En segundo lugar, de entre todos los demás candidatos, he seleccionado a tres. Tres personas que considero viables, coherentes, y a quienes les veo posibilidades reales de gobernar sin destruir el país. A esos tres voy a seguirles la pista: escucharé sus discursos, estudiaré sus propuestas, evaluaré su carácter, su liderazgo, su forma de manejar la presión y su capacidad de convocar. Me quedaré con ese trío, sin marearme con ruido externo.
Cuando lleguen las encuestas serias —las oficiales, no las que fabrica el continuismo con globos de helio— tomaré una decisión estratégica entre esos tres. Y lo subrayo: estratégica.
Porque aquí viene un punto crucial.
En otras elecciones, mi voto ha sido más emocional: voté por el candidato que me encantaba, por el que me hacía ilusión, por el que me despertaba alegría y esperanza. Hice fiesta alrededor de algunos candidatos que, aunque no ganaron, representaban algo hermoso para mí.
Pero estas elecciones no son para hacer fiesta.
Estas elecciones no son para elegir al soldado más lindo, más simpático o inspirador.
Estas elecciones son para elegir al soldado que puede ganar la batalla.

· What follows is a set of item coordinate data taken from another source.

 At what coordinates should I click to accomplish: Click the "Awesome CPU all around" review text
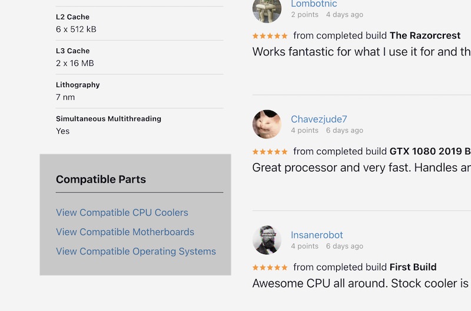360,283
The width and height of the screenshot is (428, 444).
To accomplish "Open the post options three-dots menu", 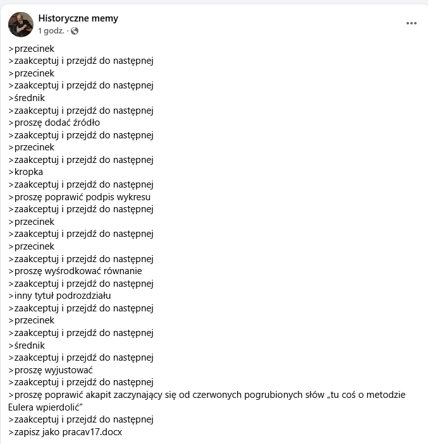I will pyautogui.click(x=412, y=23).
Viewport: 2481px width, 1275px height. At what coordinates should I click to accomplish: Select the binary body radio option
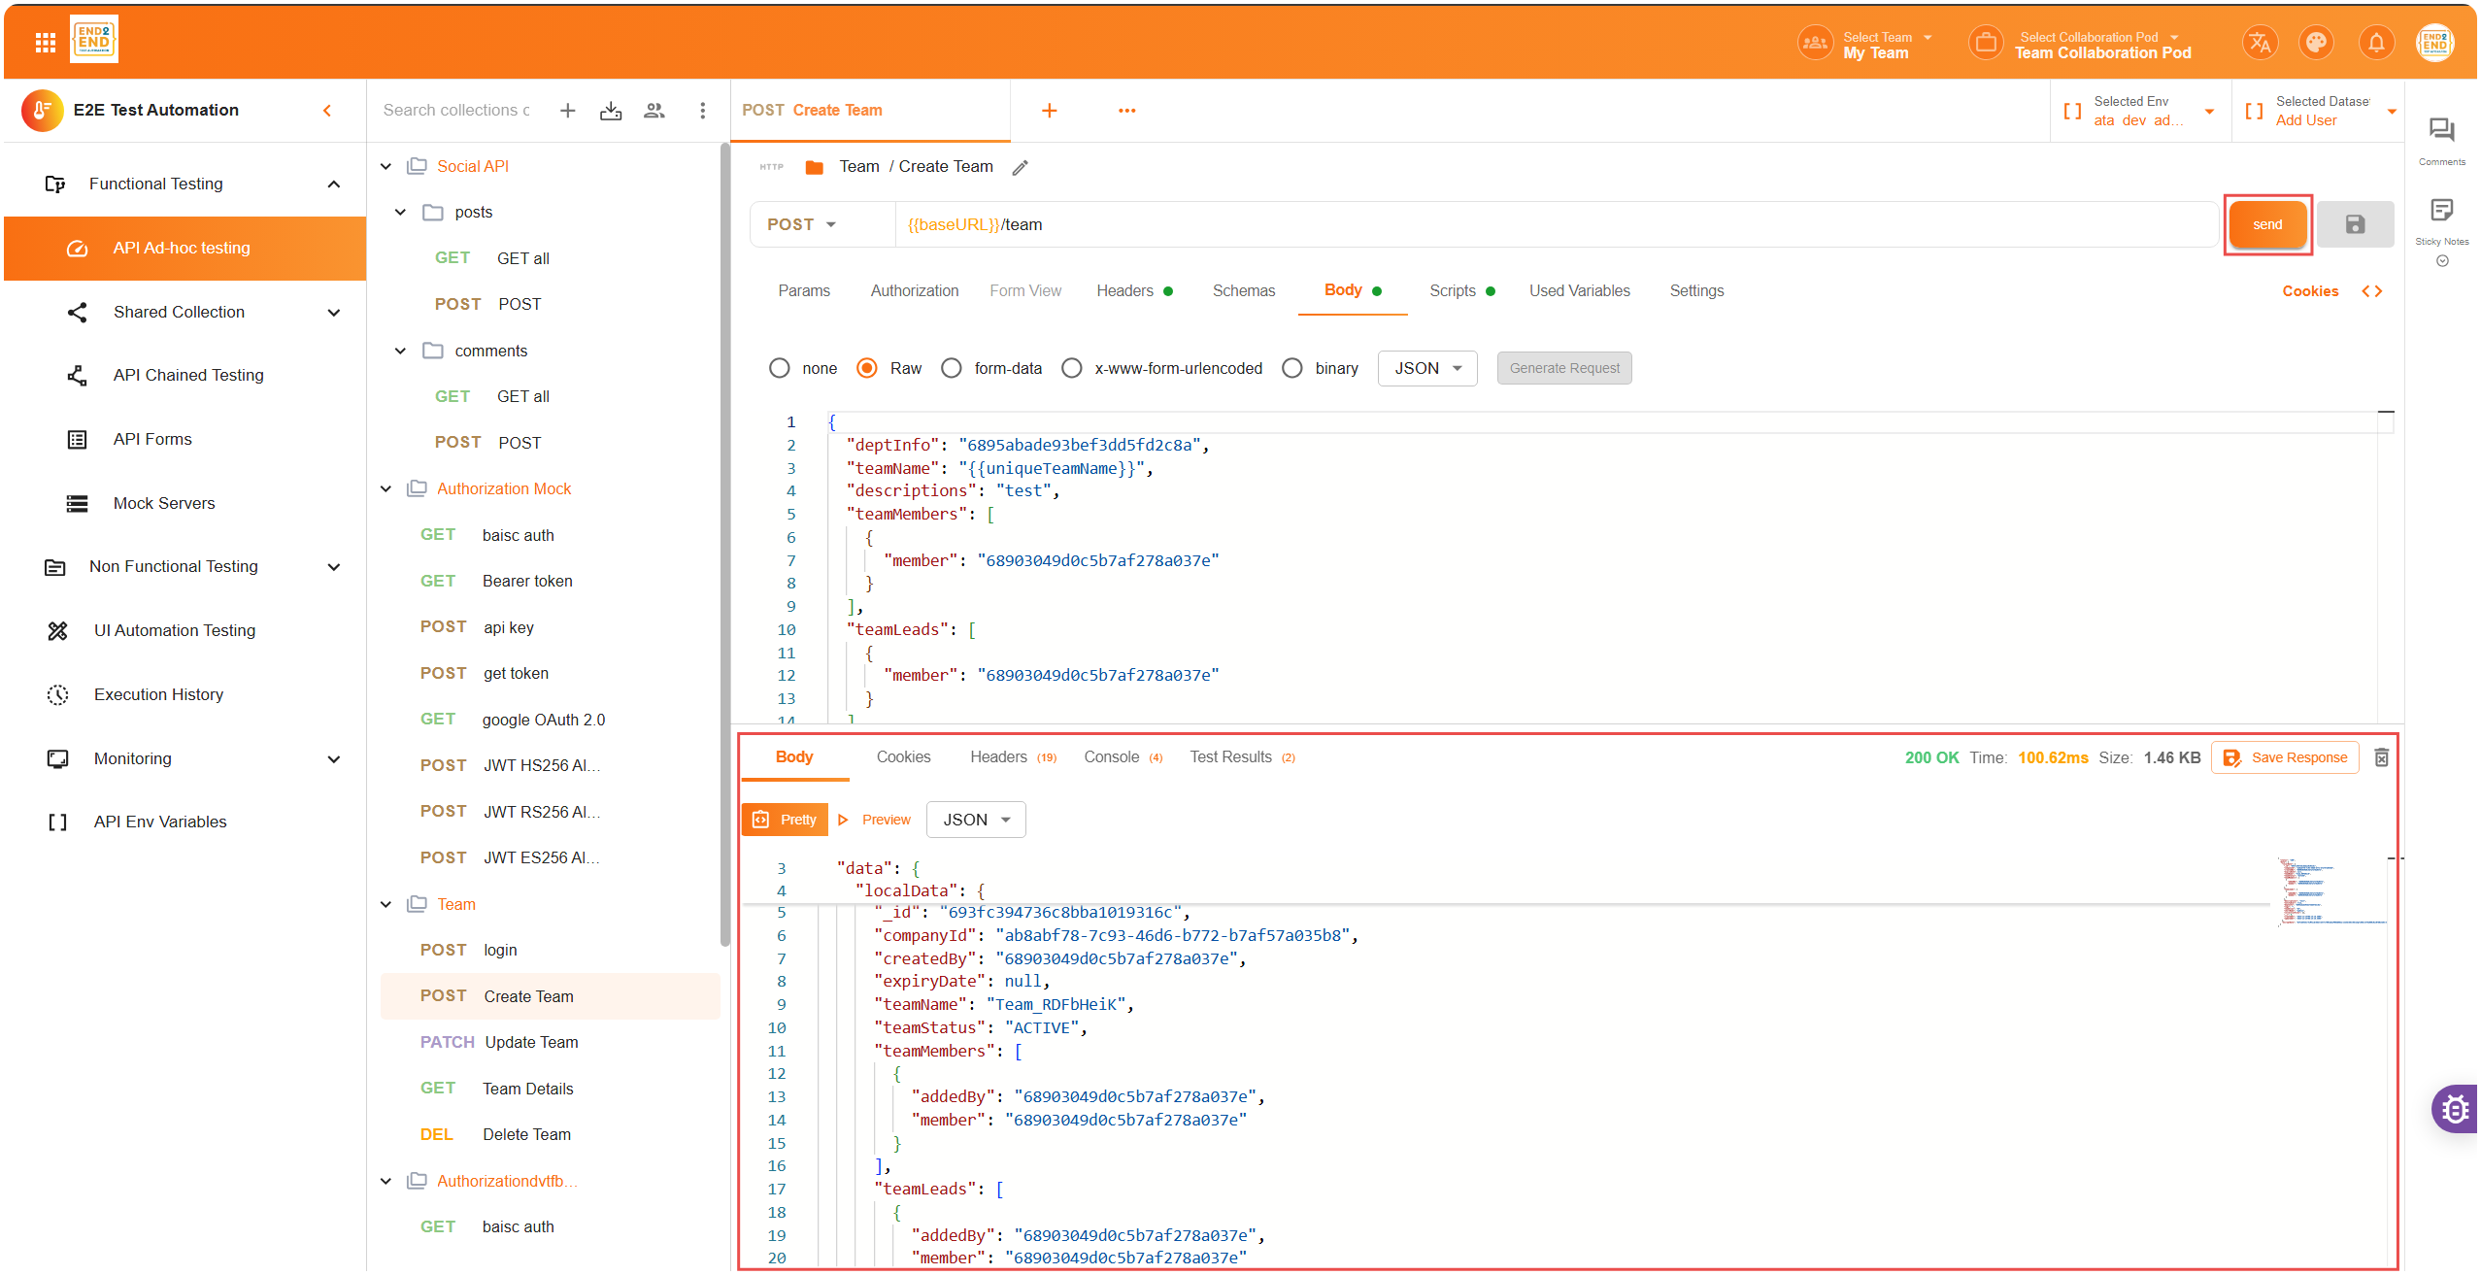click(x=1291, y=368)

No podemos darnos el lujo de votar por “quien me cae bien”.
No podemos darnos el lujo de votar por “quien quisiera que ganara en un mundo ideal”.
No podemos darnos el lujo de dividirnos entre veinte micro proyectos mientras el continuismo va por la libre.
Estas elecciones requieren estrategia.
Supongamos que hay diez candidatos:
El número uno es doña Laura. Queda descartada.
Los números dos, tres y cuatro pertenecen al continuismo. También descartados.
Eso deja a los candidatos cinco, seis, siete, ocho, nueve y diez.
De esos seis, eliminaré tres según mi criterio, mi análisis, mi intuición y lo que yo considere más sensato. Me quedaré con tres. Y entre esos tres, cuando los datos oficiales lo permitan, votaré por quien realmente pueda darle la lucha a doña Laura Fernández.
Ojalá ganando en primera ronda.
Y si no, ganando en segunda.
Esta vez no podemos votar con el corazón solamente.
Esta vez hay que votar con el corazón y con la cabeza.
Porque lo que está en juego no es un partido político.
Es Costa Rica.
Y Costa Rica necesita estrategia, no impulsos.